Print the records again, character for character.

(LISTED RECORDS Opens)

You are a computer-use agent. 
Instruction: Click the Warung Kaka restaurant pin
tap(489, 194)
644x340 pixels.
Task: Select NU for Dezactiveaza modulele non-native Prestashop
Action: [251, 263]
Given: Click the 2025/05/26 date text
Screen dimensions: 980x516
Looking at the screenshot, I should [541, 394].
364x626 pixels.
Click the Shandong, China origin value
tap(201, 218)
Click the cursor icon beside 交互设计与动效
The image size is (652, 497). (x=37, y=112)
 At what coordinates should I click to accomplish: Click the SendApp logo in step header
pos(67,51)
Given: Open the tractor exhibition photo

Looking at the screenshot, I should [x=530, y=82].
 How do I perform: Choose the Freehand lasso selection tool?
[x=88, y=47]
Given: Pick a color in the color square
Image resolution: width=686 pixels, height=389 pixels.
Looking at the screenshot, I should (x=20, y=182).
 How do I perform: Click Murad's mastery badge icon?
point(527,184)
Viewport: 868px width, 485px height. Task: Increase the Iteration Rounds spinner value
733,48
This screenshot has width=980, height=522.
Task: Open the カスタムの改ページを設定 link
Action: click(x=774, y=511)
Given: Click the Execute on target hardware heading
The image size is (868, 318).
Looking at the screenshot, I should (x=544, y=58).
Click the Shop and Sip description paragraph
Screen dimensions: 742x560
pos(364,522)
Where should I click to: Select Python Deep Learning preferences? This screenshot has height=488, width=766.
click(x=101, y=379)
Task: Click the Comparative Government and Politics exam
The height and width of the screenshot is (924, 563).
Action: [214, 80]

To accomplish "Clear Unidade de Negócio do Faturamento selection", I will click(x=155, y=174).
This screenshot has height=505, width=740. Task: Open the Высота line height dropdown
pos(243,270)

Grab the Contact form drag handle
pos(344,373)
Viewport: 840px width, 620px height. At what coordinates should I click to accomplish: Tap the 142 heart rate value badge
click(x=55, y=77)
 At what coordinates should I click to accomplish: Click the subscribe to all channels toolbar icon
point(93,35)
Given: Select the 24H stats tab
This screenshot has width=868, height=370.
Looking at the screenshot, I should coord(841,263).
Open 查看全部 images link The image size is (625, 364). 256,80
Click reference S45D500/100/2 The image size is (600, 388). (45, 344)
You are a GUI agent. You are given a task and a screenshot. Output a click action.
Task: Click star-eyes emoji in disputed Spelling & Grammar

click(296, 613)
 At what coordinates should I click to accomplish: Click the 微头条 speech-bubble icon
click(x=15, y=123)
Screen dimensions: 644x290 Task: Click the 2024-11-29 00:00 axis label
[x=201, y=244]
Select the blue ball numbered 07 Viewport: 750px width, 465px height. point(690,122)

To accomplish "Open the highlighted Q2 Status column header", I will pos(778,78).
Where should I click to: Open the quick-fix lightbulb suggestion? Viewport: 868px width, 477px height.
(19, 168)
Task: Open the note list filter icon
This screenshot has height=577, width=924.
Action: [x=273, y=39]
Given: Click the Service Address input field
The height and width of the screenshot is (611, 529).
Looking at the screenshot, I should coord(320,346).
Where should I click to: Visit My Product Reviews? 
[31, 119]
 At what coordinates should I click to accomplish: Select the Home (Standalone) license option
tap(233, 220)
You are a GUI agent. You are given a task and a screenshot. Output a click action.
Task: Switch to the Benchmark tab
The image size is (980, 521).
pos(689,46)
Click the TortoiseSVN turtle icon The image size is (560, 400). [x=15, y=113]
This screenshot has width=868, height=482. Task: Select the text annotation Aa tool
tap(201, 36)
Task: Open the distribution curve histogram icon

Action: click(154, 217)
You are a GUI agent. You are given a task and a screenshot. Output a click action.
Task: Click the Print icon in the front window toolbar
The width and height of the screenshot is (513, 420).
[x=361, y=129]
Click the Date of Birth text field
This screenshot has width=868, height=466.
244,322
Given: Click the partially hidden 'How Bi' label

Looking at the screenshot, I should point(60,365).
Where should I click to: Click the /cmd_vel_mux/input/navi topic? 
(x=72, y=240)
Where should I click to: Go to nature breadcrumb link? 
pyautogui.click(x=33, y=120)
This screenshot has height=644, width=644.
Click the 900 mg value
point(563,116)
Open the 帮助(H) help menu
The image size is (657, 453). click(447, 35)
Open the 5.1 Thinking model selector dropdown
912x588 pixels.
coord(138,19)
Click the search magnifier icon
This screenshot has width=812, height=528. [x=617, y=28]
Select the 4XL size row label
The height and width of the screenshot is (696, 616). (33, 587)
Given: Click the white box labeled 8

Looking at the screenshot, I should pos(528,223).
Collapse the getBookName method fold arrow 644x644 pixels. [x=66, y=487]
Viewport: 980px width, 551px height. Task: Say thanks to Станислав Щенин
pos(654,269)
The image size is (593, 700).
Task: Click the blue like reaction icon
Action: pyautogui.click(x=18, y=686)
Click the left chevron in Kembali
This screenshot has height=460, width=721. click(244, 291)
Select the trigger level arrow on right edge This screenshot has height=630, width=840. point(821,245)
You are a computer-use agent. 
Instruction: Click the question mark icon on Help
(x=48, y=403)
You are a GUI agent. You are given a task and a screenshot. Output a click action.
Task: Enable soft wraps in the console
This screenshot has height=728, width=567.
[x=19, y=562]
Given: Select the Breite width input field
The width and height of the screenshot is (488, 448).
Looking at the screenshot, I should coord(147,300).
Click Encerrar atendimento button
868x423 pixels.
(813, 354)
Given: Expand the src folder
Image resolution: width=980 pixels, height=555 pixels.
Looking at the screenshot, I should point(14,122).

(LISTED RECORDS Closes)

▸ EXERCISE ANSWER
You are a computer-use agent. 
Instruction: Click the Warung Kaka restaurant pin
tap(489, 194)
644x340 pixels.
Task: Select NU for Dezactiveaza modulele non-native Prestashop
Action: [251, 263]
Given: Click the 2025/05/26 date text
Screen dimensions: 980x516
Looking at the screenshot, I should [541, 394].
364x626 pixels.
Click the Shandong, China origin value
tap(201, 218)
Click the cursor icon beside 交互设计与动效
The image size is (652, 497). (x=37, y=112)
 At what coordinates should I click to accomplish: Click the SendApp logo in step header
pos(67,51)
Given: Open the tractor exhibition photo

Looking at the screenshot, I should [x=530, y=82].
 How do I perform: Choose the Freehand lasso selection tool?
[x=88, y=47]
Given: Pick a color in the color square
Image resolution: width=686 pixels, height=389 pixels.
Looking at the screenshot, I should (x=20, y=182).
 How do I perform: Click Murad's mastery badge icon?
point(527,184)
Viewport: 868px width, 485px height. Task: Increase the Iteration Rounds spinner value
733,48
This screenshot has width=980, height=522.
Task: Open the カスタムの改ページを設定 link
Action: click(x=774, y=511)
Given: Click the Execute on target hardware heading
The image size is (868, 318).
Looking at the screenshot, I should (x=544, y=58).
Click the Shop and Sip description paragraph
Screen dimensions: 742x560
pos(364,522)
Where should I click to: Select Python Deep Learning preferences? This screenshot has height=488, width=766.
click(x=101, y=379)
Task: Click the Comparative Government and Politics exam
The height and width of the screenshot is (924, 563).
Action: [214, 80]

To accomplish "Clear Unidade de Negócio do Faturamento selection", I will click(x=155, y=174).
This screenshot has height=505, width=740. Task: Open the Высота line height dropdown
pos(243,270)

Grab the Contact form drag handle
pos(344,373)
Viewport: 840px width, 620px height. At what coordinates should I click to accomplish: Tap the 142 heart rate value badge
click(x=55, y=77)
 At what coordinates should I click to accomplish: Click the subscribe to all channels toolbar icon
point(93,35)
Given: Select the 24H stats tab
This screenshot has width=868, height=370.
Looking at the screenshot, I should coord(841,263).
Open 查看全部 images link The image size is (625, 364). 256,80
Click reference S45D500/100/2 The image size is (600, 388). (45, 344)
You are a GUI agent. You are given a task and a screenshot. Output a click action.
Task: Click star-eyes emoji in disputed Spelling & Grammar

click(296, 613)
 At what coordinates should I click to accomplish: Click the 微头条 speech-bubble icon
click(x=15, y=123)
Screen dimensions: 644x290 Task: Click the 2024-11-29 00:00 axis label
[x=201, y=244]
Select the blue ball numbered 07 Viewport: 750px width, 465px height. point(690,122)

To accomplish "Open the highlighted Q2 Status column header", I will pos(778,78).
Where should I click to: Open the quick-fix lightbulb suggestion? Viewport: 868px width, 477px height.
(19, 168)
Task: Open the note list filter icon
This screenshot has height=577, width=924.
Action: [x=273, y=39]
Given: Click the Service Address input field
The height and width of the screenshot is (611, 529).
Looking at the screenshot, I should coord(320,346).
Where should I click to: Visit My Product Reviews? 
[31, 119]
 At what coordinates should I click to accomplish: Select the Home (Standalone) license option
tap(233, 220)
You are a GUI agent. You are given a task and a screenshot. Output a click action.
Task: Switch to the Benchmark tab
The image size is (980, 521).
pos(689,46)
Click the TortoiseSVN turtle icon The image size is (560, 400). [x=15, y=113]
This screenshot has width=868, height=482. Task: Select the text annotation Aa tool
tap(201, 36)
Task: Open the distribution curve histogram icon

Action: click(154, 217)
You are a GUI agent. You are given a task and a screenshot. Output a click action.
Task: Click the Print icon in the front window toolbar
The width and height of the screenshot is (513, 420).
[x=361, y=129]
Click the Date of Birth text field
This screenshot has width=868, height=466.
244,322
Given: Click the partially hidden 'How Bi' label

Looking at the screenshot, I should point(60,365).
Where should I click to: Click the /cmd_vel_mux/input/navi topic? 
(x=72, y=240)
Where should I click to: Go to nature breadcrumb link? 
pyautogui.click(x=33, y=120)
This screenshot has height=644, width=644.
Click the 900 mg value
point(563,116)
Open the 帮助(H) help menu
The image size is (657, 453). click(447, 35)
Open the 5.1 Thinking model selector dropdown
912x588 pixels.
coord(138,19)
Click the search magnifier icon
This screenshot has width=812, height=528. [x=617, y=28]
Select the 4XL size row label
The height and width of the screenshot is (696, 616). (33, 587)
Given: Click the white box labeled 8

Looking at the screenshot, I should pos(528,223).
Collapse the getBookName method fold arrow 644x644 pixels. [x=66, y=487]
Viewport: 980px width, 551px height. Task: Say thanks to Станислав Щенин
pos(654,269)
The image size is (593, 700).
Task: Click the blue like reaction icon
Action: pyautogui.click(x=18, y=686)
Click the left chevron in Kembali
This screenshot has height=460, width=721. click(244, 291)
Select the trigger level arrow on right edge This screenshot has height=630, width=840. point(821,245)
You are a computer-use agent. 
Instruction: Click the question mark icon on Help
(x=48, y=403)
You are a GUI agent. You are given a task and a screenshot. Output a click action.
Task: Enable soft wraps in the console
This screenshot has height=728, width=567.
[x=19, y=562]
Given: Select the Breite width input field
The width and height of the screenshot is (488, 448).
Looking at the screenshot, I should coord(147,300).
Click Encerrar atendimento button
868x423 pixels.
(813, 354)
Given: Expand the src folder
Image resolution: width=980 pixels, height=555 pixels.
Looking at the screenshot, I should point(14,122).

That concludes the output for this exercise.